==== FRAGMENTO SELECCIONADO
Todos en esta vida tenemos una lista de cosas por hacer antes de morir. Normalmente la administramos de manera mental, y a veces, inconscientemente. Hay quienes son más metódicos y las escriben en su diario o en una hojita que luego pegan en el refri, y cuando cumplen alguno de los pendientes, o anhelos, o sueños, les ponen una palomita o las tachan; las mujeres son muy dadas a dibujar caritas sonrientes a cada tarea realizada.
En general, las cosas que anhelamos son modestas, alcanzables; algunos se autoimponen propósitos muy elevados, pero nada del otro mundo y, cuando se aplican con tesón y disciplina, lo consiguen invariablemente. Deseos como hacer un Doctorado, tener una casa con jardín, sentirse plenos y realizados, un Toyota Camry, escribir un libro, un paseo por las islas griegas, ver a los hijos titulados, jugar con los nietos -que los nietos jueguen con uno, es lo correcto-, ver la serie completa del Dr. House, ir a Disneylandia, envejecer sin necesitar pañales, jubilarse para ser un pintor, etc. son deseos que perfectamente se pueden alcanzar. ¡Todos!
Sin embargo hay un deseo que es inherente a nuestra condición humana: el del reconocimiento, y si es masivo, mejor. Así venimos de fábrica, unos con dosis mayores, otros no tanto. Todos lo traemos en el chip personal, pero curiosamente todos lo negamos. "A mí no me gusta la fama", "qué hueva que todos te conozcan", "qué vergüenza, ni vida privada tendría" son algunos argumentos con lo que disfrazamos ese afán de notoriedad nuestro.
========
Indica si cada afirmación coincide con el fragmento sobre la lista de deseos. Responde sí o no y cita textualmente las palabras del fragmento que lo deciden. (a) Deseos como escribir un libro o ir a Disneylandia se pueden cumplir. (b) Todos reconocemos abiertamente nuestro deseo de reconocimiento. (c) La lista de cosas por hacer antes de morir suele llevarse por escrito.
==== DATOS PROPORCIONADOS
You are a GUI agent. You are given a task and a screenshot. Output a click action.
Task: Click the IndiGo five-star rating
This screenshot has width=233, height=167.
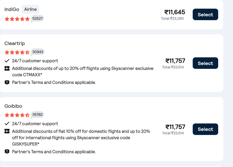[17, 19]
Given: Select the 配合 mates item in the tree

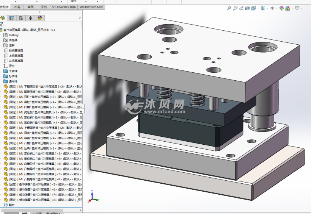Looking at the screenshot, I should click(11, 205).
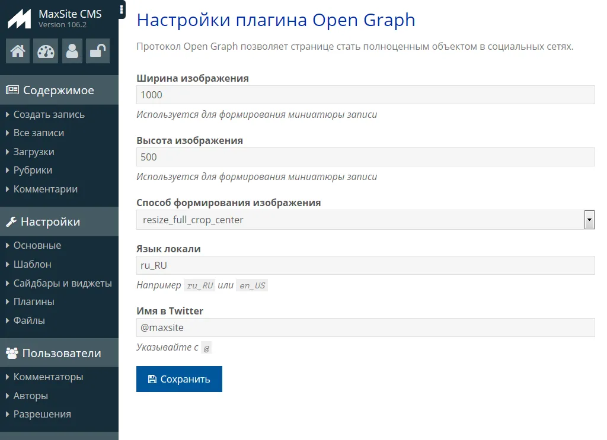The width and height of the screenshot is (607, 440).
Task: Click the Настройки section header
Action: click(x=50, y=221)
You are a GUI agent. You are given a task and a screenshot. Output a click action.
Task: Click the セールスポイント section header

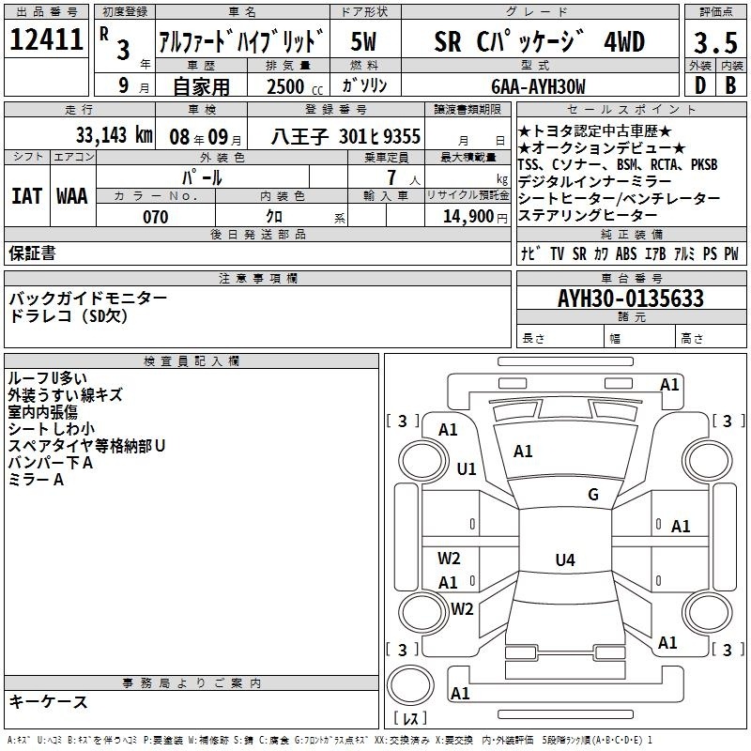point(630,110)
========
> **RESPUESTA COMPLETA**:
(a) Sí: «son deseos que perfectamente se pueden alcanzar».
(b) No: «pero curiosamente todos lo negamos».
(c) No: «Normalmente la administramos de manera mental».